The full set of entries is to be printed exactly, with pictures excluded.

▸ Excerpted records:
Start of Block
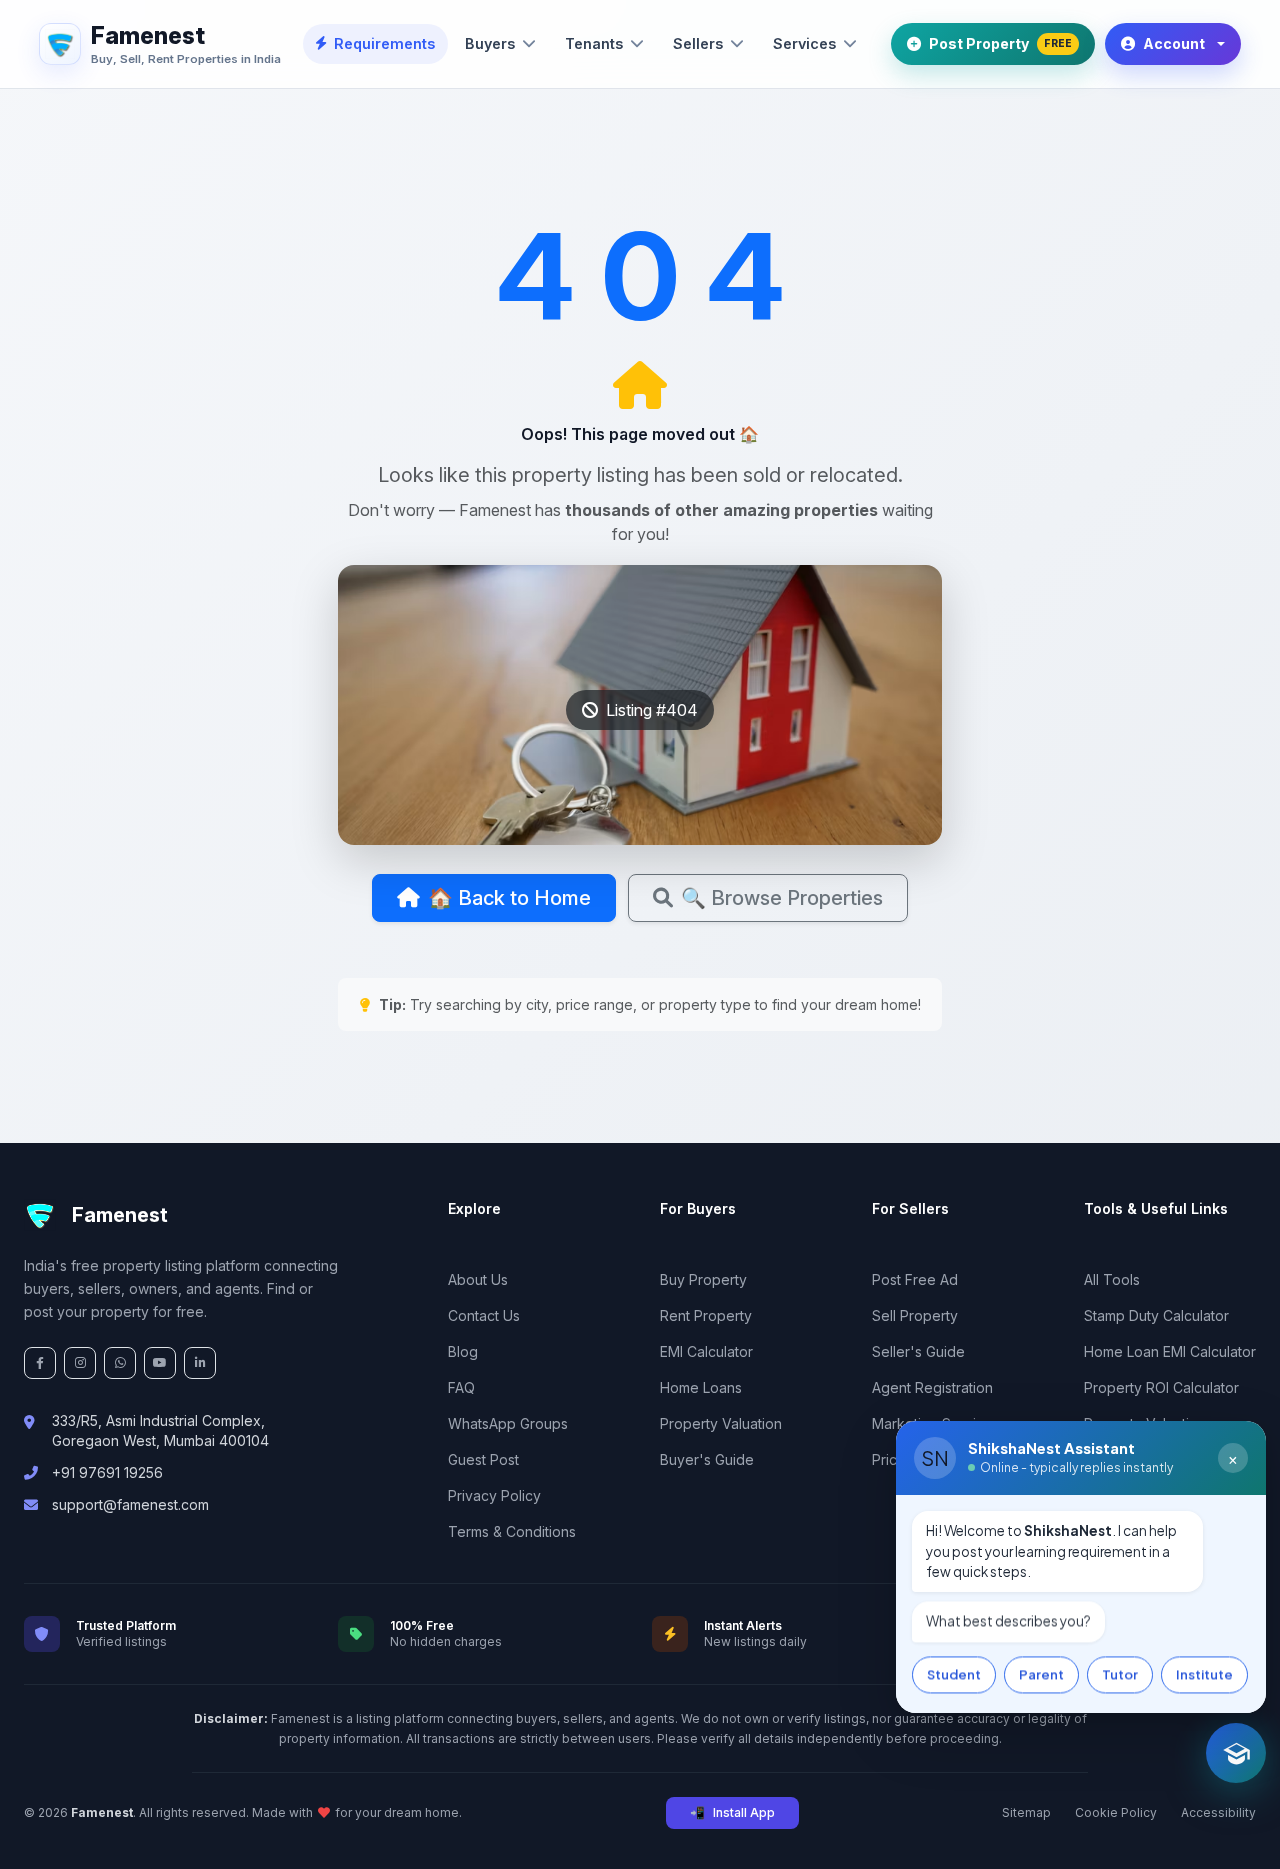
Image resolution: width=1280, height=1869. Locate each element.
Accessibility (1218, 1812)
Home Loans (701, 1387)
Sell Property (915, 1315)
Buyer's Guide (707, 1459)
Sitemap (1026, 1812)
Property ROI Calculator (1161, 1387)
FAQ (461, 1387)
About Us (478, 1279)
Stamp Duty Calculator (1156, 1315)
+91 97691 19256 (107, 1472)
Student (954, 1674)
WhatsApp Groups (508, 1423)
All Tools (1112, 1279)
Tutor (1120, 1674)
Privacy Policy (494, 1495)
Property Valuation (721, 1423)
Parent (1041, 1674)
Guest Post (483, 1459)
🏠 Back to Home (509, 898)
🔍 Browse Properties (782, 898)
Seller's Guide (918, 1351)
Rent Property (706, 1315)
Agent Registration (932, 1387)
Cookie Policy (1116, 1812)
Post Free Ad (915, 1279)
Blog (463, 1351)
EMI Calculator (706, 1351)
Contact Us (484, 1315)
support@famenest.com (130, 1504)
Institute (1204, 1674)
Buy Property (703, 1279)
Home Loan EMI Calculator (1170, 1351)
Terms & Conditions (512, 1531)
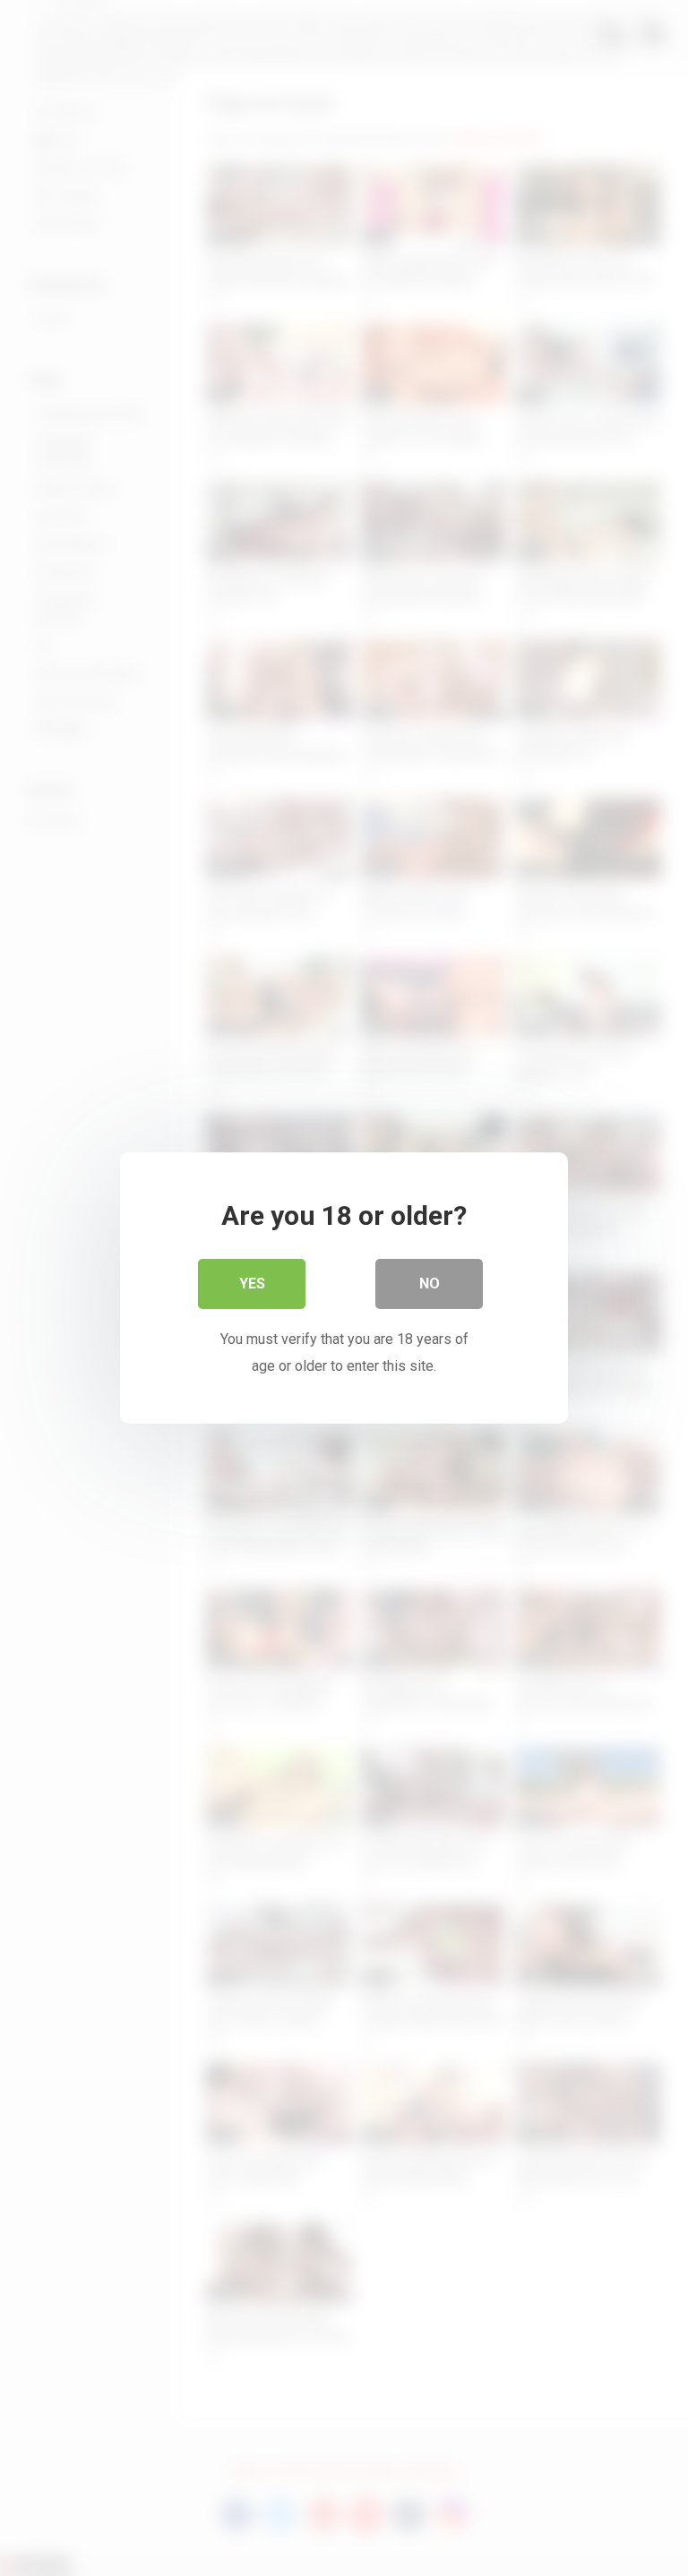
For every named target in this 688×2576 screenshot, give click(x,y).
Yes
End of Block
▸ Completed task:
Image resolution: width=1280, height=1869. Locate each element.
Accessibility (1218, 1812)
Home Loans (701, 1387)
Sell Property (915, 1315)
Buyer's Guide (707, 1459)
Sitemap (1026, 1812)
Property ROI Calculator (1161, 1387)
FAQ (461, 1387)
About Us (478, 1279)
Stamp Duty Calculator (1156, 1315)
+91 97691 19256 (107, 1472)
Student (954, 1674)
WhatsApp Groups (508, 1423)
All Tools (1112, 1279)
Tutor (1120, 1674)
Privacy Policy (494, 1495)
Property Valuation (721, 1423)
Parent (1041, 1674)
Guest Post (483, 1459)
🏠 Back to Home (509, 898)
🔍 Browse Properties (782, 898)
Seller's Guide (918, 1351)
Rent Property (706, 1315)
Agent Registration (932, 1387)
Cookie Policy (1116, 1812)
Post Free Ad (915, 1279)
Blog (463, 1351)
EMI Calculator (706, 1351)
Contact Us (484, 1315)
support@famenest.com (130, 1504)
Institute (1204, 1674)
Buy Property (703, 1279)
Home Loan EMI Calculator (1170, 1351)
Terms & Conditions (512, 1531)
For every named target in this 688×2576 screenshot, give click(x,y).
Yes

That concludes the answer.